燕市産業史料館では、2月1日から17日まで「伊藤豊成 世界のスプーンコレクション展〜七宝スプーンの輝き〜」を開き、同史料館が収蔵する画家だった伊藤豊成さん(1915-2001)のスプーンコレクションのうち七宝が施されたスプーンを特集して展示している。
伊藤さんは愛知県名古屋市に生まれ、医師として働きながら画家としても精力的に活動。60年に美しいスプーンと出会いから世界のスプーンを収集、研究するようになった。同史料館は2008年に伊藤豊成コレクション世界のスプーン館を開設してそれらのスプーンを展示しているが、あらためてテーマを決めて特集し、再構成した展示を楽しんでもらおうと、「プリカジュール」を特集した一昨年に続いて、今回は「七宝焼き」をテーマにした。

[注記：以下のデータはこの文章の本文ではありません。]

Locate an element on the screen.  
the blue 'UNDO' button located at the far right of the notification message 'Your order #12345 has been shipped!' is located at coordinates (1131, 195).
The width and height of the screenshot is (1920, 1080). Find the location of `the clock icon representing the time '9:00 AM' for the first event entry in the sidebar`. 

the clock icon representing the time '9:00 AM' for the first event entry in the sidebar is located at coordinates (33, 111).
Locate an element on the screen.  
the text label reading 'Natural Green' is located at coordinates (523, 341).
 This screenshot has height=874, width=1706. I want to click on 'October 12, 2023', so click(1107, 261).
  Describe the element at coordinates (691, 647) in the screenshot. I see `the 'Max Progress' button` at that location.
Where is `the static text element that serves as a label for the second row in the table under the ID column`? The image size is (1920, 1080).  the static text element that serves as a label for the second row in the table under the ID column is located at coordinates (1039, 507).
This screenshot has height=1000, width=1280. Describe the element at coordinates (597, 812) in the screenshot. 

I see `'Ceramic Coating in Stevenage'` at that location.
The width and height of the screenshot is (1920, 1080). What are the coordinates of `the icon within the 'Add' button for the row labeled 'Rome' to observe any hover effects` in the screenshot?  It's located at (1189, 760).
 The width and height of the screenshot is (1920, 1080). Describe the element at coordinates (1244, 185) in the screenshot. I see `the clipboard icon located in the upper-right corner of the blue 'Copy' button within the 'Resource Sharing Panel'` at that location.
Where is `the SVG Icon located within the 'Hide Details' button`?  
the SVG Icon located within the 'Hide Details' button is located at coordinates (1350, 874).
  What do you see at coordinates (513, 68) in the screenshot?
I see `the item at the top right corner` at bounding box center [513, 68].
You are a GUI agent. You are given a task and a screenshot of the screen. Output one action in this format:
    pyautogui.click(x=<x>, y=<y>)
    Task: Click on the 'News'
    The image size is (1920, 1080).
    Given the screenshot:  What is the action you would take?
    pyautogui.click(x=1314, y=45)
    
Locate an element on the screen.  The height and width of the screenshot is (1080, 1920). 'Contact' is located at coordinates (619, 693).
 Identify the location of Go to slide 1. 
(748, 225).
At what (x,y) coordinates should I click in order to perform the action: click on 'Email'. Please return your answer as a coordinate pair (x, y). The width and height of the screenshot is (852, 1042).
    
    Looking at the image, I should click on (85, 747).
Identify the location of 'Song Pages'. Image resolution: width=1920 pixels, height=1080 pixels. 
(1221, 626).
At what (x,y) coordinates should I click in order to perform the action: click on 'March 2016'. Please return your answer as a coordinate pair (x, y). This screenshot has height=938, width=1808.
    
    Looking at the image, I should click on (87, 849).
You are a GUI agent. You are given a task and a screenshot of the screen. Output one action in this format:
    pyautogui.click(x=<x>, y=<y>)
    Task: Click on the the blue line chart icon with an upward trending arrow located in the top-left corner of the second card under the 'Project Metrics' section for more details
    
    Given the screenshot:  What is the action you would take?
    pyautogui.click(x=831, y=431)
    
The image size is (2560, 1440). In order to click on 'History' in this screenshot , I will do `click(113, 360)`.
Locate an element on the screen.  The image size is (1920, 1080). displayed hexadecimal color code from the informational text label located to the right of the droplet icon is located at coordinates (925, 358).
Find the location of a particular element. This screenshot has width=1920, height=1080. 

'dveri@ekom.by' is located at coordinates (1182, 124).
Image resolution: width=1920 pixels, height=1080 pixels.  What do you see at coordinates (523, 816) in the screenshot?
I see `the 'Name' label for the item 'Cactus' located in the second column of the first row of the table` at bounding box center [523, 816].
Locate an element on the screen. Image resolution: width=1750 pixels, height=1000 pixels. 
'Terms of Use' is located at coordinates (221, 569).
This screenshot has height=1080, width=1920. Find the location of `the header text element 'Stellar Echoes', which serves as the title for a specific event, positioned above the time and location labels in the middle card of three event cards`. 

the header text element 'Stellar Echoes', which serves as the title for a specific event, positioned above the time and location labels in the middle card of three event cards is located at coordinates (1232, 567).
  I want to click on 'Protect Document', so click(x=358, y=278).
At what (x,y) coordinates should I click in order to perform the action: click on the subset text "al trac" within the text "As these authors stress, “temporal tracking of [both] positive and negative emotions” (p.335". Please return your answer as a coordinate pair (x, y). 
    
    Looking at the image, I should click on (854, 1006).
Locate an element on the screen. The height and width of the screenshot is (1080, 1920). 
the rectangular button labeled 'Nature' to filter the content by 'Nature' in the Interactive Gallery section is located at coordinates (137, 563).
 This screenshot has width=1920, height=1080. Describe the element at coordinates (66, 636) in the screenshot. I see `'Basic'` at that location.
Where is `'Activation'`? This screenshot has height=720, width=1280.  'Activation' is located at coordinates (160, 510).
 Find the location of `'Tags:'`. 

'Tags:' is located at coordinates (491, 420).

集めたスプーンは、欧州やインド、オーストラリア、アルジェリアなどで作られた約100本。七宝焼きはガラス質の材料を金属の上に焼き付ける技術で、エナメルやほうろうも基本は同じ。光沢のある鮮やかな発色でスプーンの皿や絵にアールヌーボーのデザインや紋章、風景などを描いている。
肉眼ではよく見えないくらい細かな細工が施され、虫メガネを置いて見やすくした展示もある。なかでも伊藤さんが「世界で一番美しい、アールヌーボーの七宝」と書き残した1890年にイギリスの企業がインドで製作したスプーン6本のノルウェーの風景セットは、絵画としての構図から、精緻を極めた描写、滑らかなグラデーションが美しく、初日1日に来場した人は「人間が作る宝石だね」とため息をついて鑑賞していた。
日曜の3日は午後2時から3時まで同史料館企画展示室で同史料館学芸員による作品解説会を開く。申し込みは不要だが、入場券だけ必要。
会期中の休館日は4日と12日で、開館時間は午前9時から午後4時半まで。入館料はおとな300円、子ども100円、土、日と祝日は、燕市内の小中学生と付き添いの保護者1人が無料になる。